■ EXERCISE DESCRIPTION: Rewrite the rows below with every "center position" changed to "midpoint", keeping everything else unchanged.

** Start of GIVEN RECORDS **

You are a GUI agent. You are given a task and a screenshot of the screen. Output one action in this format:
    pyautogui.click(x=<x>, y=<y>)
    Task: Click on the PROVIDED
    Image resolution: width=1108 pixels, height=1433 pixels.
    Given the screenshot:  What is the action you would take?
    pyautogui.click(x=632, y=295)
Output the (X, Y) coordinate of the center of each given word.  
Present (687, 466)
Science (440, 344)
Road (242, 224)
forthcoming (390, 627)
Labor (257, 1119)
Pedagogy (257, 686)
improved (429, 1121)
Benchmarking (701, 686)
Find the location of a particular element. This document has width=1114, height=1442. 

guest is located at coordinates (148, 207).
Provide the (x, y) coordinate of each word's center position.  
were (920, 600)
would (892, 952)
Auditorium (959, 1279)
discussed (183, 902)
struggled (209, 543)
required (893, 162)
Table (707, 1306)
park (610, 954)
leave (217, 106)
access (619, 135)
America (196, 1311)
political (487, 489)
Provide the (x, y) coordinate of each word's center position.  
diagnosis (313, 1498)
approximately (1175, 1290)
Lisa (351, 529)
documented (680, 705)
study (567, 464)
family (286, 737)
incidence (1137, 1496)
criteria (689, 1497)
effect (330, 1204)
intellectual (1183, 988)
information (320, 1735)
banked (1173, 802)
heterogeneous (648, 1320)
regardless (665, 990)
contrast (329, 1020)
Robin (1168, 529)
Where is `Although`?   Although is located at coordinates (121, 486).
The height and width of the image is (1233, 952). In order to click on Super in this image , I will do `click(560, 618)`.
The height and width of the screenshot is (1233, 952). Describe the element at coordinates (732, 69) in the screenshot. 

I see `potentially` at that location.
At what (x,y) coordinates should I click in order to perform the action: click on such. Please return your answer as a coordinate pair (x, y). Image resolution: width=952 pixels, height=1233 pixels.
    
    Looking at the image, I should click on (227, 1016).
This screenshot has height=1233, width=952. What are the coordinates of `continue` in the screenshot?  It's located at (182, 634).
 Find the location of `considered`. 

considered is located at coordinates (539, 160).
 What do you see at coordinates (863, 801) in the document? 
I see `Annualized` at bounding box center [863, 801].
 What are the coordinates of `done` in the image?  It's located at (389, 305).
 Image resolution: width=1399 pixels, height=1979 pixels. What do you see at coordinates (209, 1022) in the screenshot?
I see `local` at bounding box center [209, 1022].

** End of GIVEN RECORDS **

■ EXERCISE SOLUTION:
You are a GUI agent. You are given a task and a screenshot of the screen. Output one action in this format:
    pyautogui.click(x=<x>, y=<y>)
    Task: Click on the PROVIDED
    Image resolution: width=1108 pixels, height=1433 pixels.
    Given the screenshot:  What is the action you would take?
    pyautogui.click(x=632, y=295)
Output the (X, Y) coordinate of the center of each given word.  
Present (687, 466)
Science (440, 344)
Road (242, 224)
forthcoming (390, 627)
Labor (257, 1119)
Pedagogy (257, 686)
improved (429, 1121)
Benchmarking (701, 686)
Find the location of a particular element. This document has width=1114, height=1442. 

guest is located at coordinates (148, 207).
Provide the (x, y) coordinate of each word's midpoint.  
were (920, 600)
would (892, 952)
Auditorium (959, 1279)
discussed (183, 902)
struggled (209, 543)
required (893, 162)
Table (707, 1306)
park (610, 954)
leave (217, 106)
access (619, 135)
America (196, 1311)
political (487, 489)
Provide the (x, y) coordinate of each word's midpoint.  
diagnosis (313, 1498)
approximately (1175, 1290)
Lisa (351, 529)
documented (680, 705)
study (567, 464)
family (286, 737)
incidence (1137, 1496)
criteria (689, 1497)
effect (330, 1204)
intellectual (1183, 988)
information (320, 1735)
banked (1173, 802)
heterogeneous (648, 1320)
regardless (665, 990)
contrast (329, 1020)
Robin (1168, 529)
Where is `Although`?   Although is located at coordinates (121, 486).
The height and width of the image is (1233, 952). In order to click on Super in this image , I will do `click(560, 618)`.
The height and width of the screenshot is (1233, 952). Describe the element at coordinates (732, 69) in the screenshot. 

I see `potentially` at that location.
At what (x,y) coordinates should I click in order to perform the action: click on such. Please return your answer as a coordinate pair (x, y). Image resolution: width=952 pixels, height=1233 pixels.
    
    Looking at the image, I should click on (227, 1016).
This screenshot has height=1233, width=952. What are the coordinates of `continue` in the screenshot?  It's located at (182, 634).
 Find the location of `considered`. 

considered is located at coordinates (539, 160).
 What do you see at coordinates (863, 801) in the document? 
I see `Annualized` at bounding box center [863, 801].
 What are the coordinates of `done` in the image?  It's located at (389, 305).
 Image resolution: width=1399 pixels, height=1979 pixels. What do you see at coordinates (209, 1022) in the screenshot?
I see `local` at bounding box center [209, 1022].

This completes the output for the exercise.